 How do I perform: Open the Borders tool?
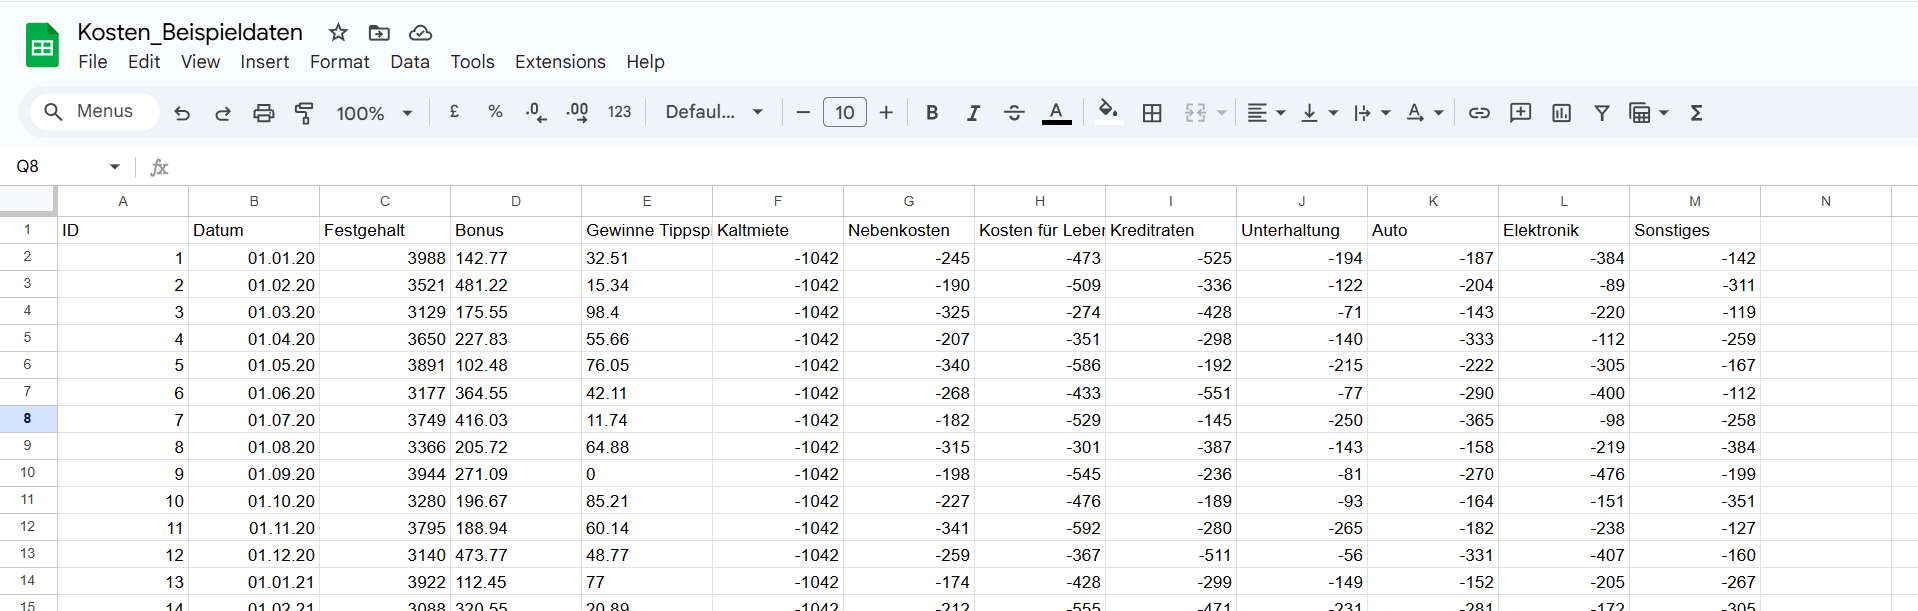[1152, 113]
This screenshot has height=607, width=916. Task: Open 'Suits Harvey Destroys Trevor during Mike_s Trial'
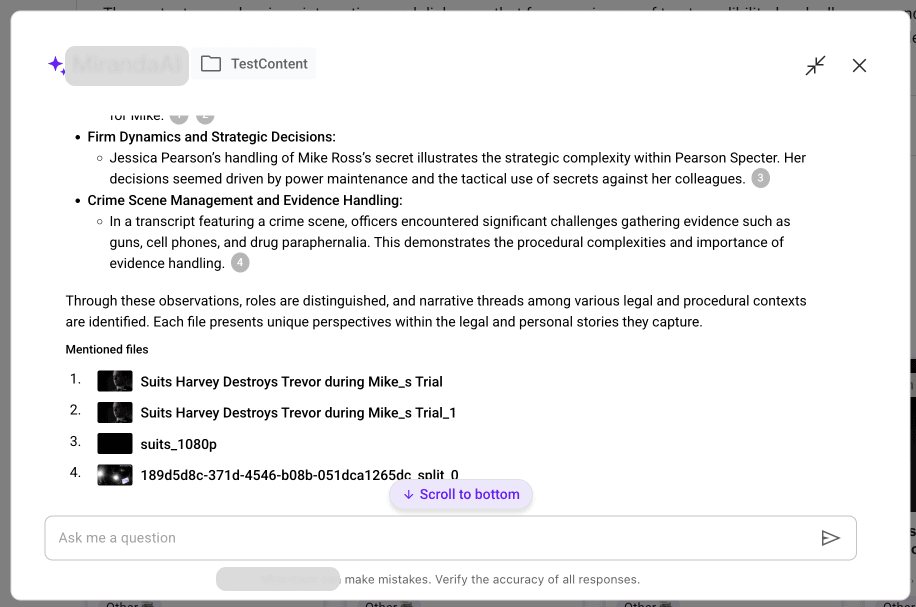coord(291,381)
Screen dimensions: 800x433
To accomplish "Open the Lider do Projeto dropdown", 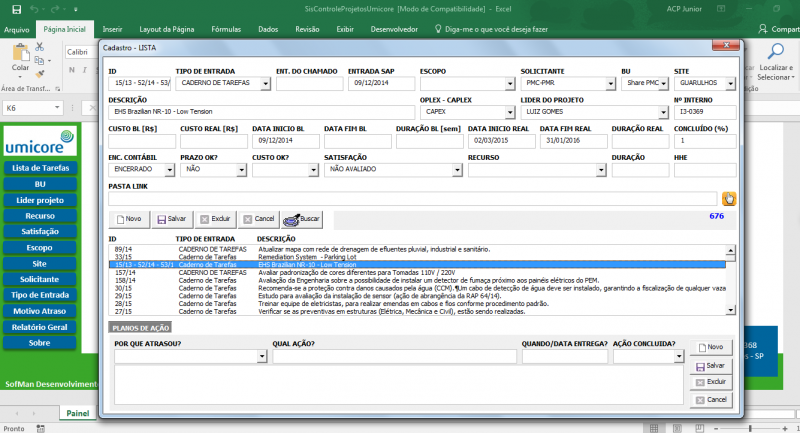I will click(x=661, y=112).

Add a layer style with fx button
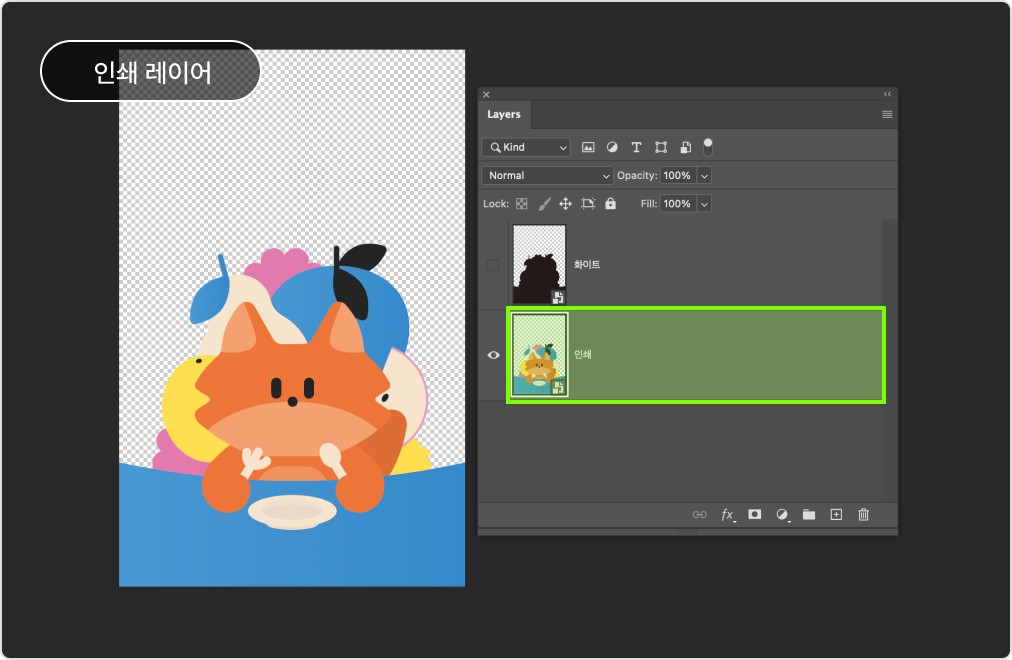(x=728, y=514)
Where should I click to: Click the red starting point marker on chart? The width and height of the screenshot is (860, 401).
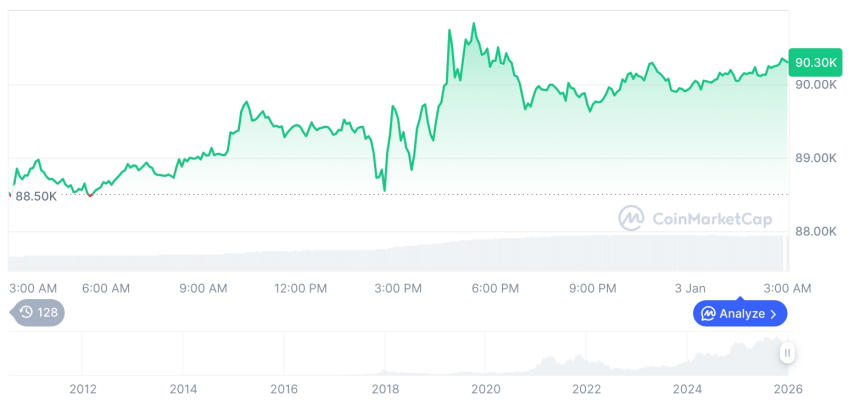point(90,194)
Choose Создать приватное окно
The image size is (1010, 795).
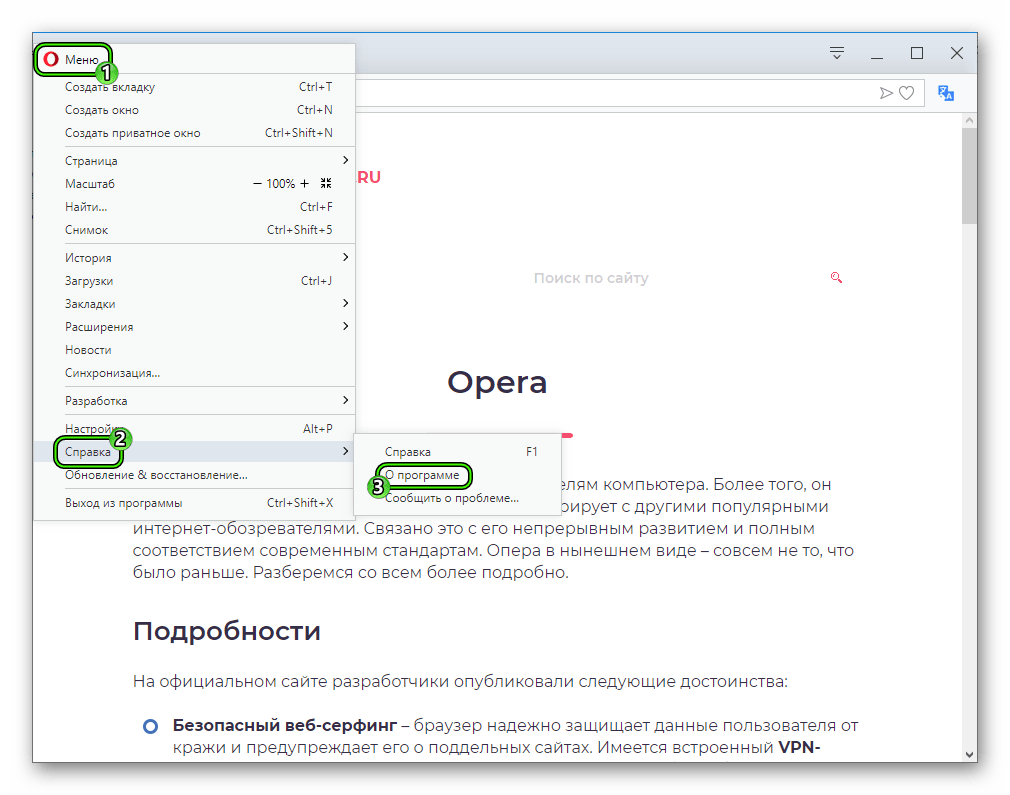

#### [Exercise requirements]
Only the lines from the one with "Choose Создать приватное окно" to the last line of the listing, inclusive, are to be set down, exactly as they stand and without pictures.

#### [Answer to this task]
Choose Создать приватное окно
The image size is (1010, 795).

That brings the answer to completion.